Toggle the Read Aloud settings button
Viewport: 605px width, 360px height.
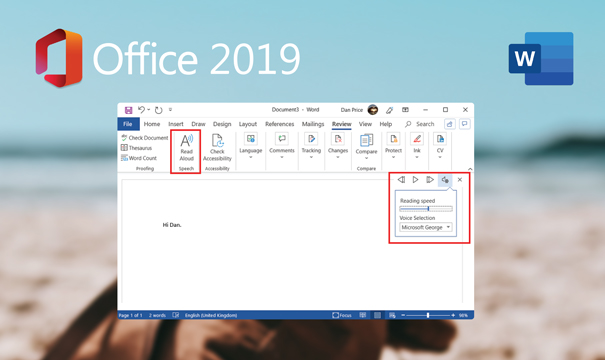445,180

--

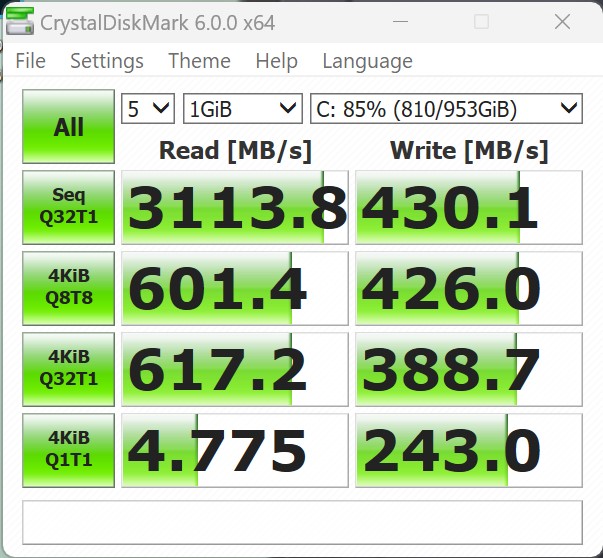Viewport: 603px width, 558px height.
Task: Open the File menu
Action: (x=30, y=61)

==

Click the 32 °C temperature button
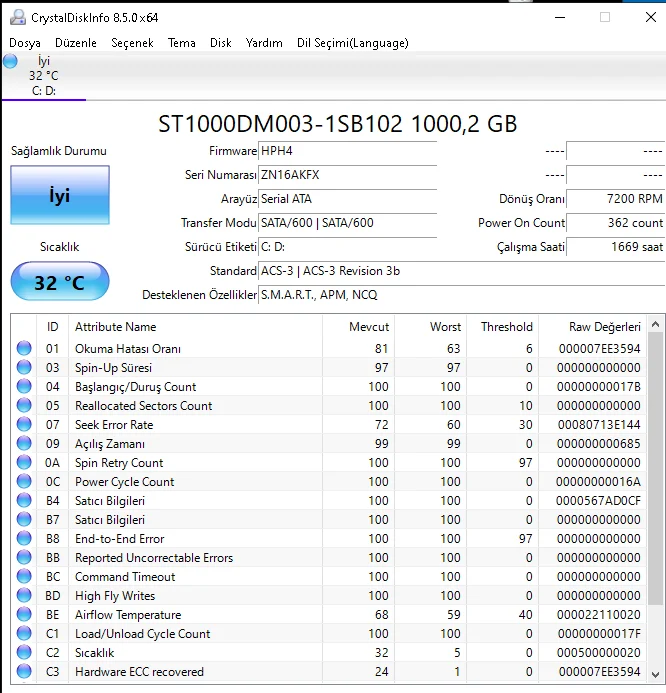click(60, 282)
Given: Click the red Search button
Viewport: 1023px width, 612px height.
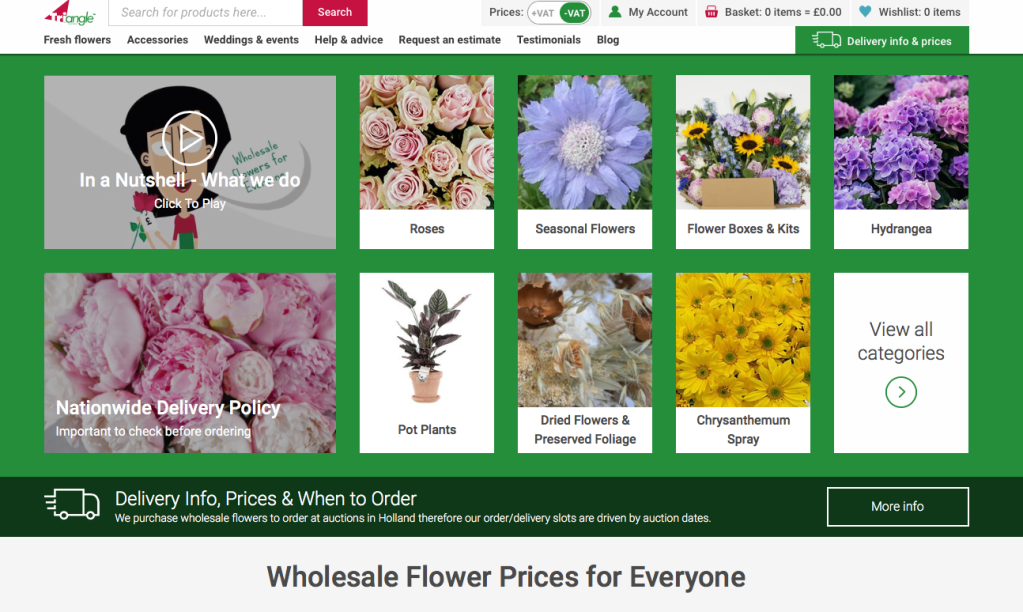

- _Work to complete_
Using the data above, reproduce exactly the lines between those holding "Given: Click the red Search button" and "Viewport: 1023px width, 612px height.", inclusive, and no others.

- _Task output_
Given: Click the red Search button
Viewport: 1023px width, 612px height.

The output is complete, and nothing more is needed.